Men take diseases, one of another. Therefore let men take heed of their company.

—William Shakespeare, c. 1600

Disease is not of the body but of the place.

—Latin proverb

Health in all lands is among the indispensable guarantees of human progress.

—Helen Keller, 1936

I reckon being ill as one of the great pleasures of life, provided one is not too ill and is not obliged to work till one is better.

—Samuel Butler, c. 1902

Everyone who is sick is someone else’s patient zero.

—Leslie Jamison, 2020

Hygienic law, like martial law, supersedes rights in crises.

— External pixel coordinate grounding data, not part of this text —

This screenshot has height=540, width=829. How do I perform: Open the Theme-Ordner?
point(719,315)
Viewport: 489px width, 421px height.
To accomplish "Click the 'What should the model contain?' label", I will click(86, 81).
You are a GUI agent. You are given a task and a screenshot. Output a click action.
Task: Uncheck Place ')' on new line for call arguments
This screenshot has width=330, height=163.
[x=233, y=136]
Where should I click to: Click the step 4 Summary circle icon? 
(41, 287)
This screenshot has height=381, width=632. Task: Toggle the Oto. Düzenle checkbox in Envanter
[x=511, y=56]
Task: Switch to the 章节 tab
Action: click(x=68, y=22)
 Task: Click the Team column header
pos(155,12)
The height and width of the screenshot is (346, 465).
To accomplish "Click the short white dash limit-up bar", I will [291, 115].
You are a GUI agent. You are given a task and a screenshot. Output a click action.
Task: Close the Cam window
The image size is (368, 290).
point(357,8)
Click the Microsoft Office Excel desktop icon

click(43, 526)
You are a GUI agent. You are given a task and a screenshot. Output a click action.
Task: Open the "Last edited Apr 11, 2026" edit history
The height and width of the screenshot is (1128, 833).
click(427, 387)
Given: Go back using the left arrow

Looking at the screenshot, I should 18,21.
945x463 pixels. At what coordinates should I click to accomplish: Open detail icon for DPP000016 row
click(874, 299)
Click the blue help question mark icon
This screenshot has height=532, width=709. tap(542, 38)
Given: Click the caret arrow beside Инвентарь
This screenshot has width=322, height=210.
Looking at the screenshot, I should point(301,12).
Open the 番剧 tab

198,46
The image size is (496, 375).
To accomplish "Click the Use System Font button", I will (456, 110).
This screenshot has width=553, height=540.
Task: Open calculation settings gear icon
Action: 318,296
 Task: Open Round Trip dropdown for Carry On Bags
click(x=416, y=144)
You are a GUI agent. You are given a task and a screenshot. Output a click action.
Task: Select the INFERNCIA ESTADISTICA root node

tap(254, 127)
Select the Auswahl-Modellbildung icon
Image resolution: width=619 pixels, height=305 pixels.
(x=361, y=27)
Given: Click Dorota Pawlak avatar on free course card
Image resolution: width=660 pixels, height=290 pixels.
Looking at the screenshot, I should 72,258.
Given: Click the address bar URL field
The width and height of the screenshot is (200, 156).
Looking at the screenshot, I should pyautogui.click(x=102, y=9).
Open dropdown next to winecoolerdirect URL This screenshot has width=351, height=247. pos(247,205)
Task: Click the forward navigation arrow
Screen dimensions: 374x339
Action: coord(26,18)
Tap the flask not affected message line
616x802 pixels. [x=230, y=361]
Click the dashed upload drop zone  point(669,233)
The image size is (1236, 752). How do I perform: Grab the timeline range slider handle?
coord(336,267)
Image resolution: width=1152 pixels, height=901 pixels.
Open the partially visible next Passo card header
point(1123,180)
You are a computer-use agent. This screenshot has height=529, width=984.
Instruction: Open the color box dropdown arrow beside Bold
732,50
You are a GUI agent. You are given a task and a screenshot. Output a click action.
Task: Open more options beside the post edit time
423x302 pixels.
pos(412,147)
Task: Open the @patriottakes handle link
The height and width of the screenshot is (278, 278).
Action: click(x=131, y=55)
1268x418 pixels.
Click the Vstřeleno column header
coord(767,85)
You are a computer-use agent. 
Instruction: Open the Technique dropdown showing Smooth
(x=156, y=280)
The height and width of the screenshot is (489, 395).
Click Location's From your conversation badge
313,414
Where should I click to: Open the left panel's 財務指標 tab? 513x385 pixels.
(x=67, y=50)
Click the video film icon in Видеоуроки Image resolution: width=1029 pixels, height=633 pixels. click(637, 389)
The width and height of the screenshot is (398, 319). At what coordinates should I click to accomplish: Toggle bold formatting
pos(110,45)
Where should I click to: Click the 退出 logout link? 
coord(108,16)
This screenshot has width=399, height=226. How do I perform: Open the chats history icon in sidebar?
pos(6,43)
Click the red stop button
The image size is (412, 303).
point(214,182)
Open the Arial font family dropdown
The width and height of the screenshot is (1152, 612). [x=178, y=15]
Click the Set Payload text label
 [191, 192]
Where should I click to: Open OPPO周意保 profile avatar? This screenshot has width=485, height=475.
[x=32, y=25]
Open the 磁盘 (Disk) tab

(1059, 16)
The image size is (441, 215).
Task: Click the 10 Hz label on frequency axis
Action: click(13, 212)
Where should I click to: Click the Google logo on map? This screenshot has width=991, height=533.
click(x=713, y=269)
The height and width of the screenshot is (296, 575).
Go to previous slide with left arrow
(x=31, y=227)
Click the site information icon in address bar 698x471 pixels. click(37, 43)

—Samuel Hopkins Adams, 1913

Plagues are as certain as death and taxes.

—Richard Krause, 1982

Death from the bubonic plague is rated, with crucifixion, among the nastiest human experiences of all.

—Guy R. Williams, 1975

Disease generally begins that equality which death completes.

—Samuel Johnson, 1750

We should always presume the disease to be curable until its own nature proves it otherwise.

—Peter Mere Latham, c. 1845

’Tis the destroyer, or the devil, that scatters plagues about the world.

—Cotton Mather, 1693

The beginning of health lies in knowing the disease.

—Miguel de Cervantes, 1615

What timid man does not avoid contact with the sick, fearing lest he contract a disease so near?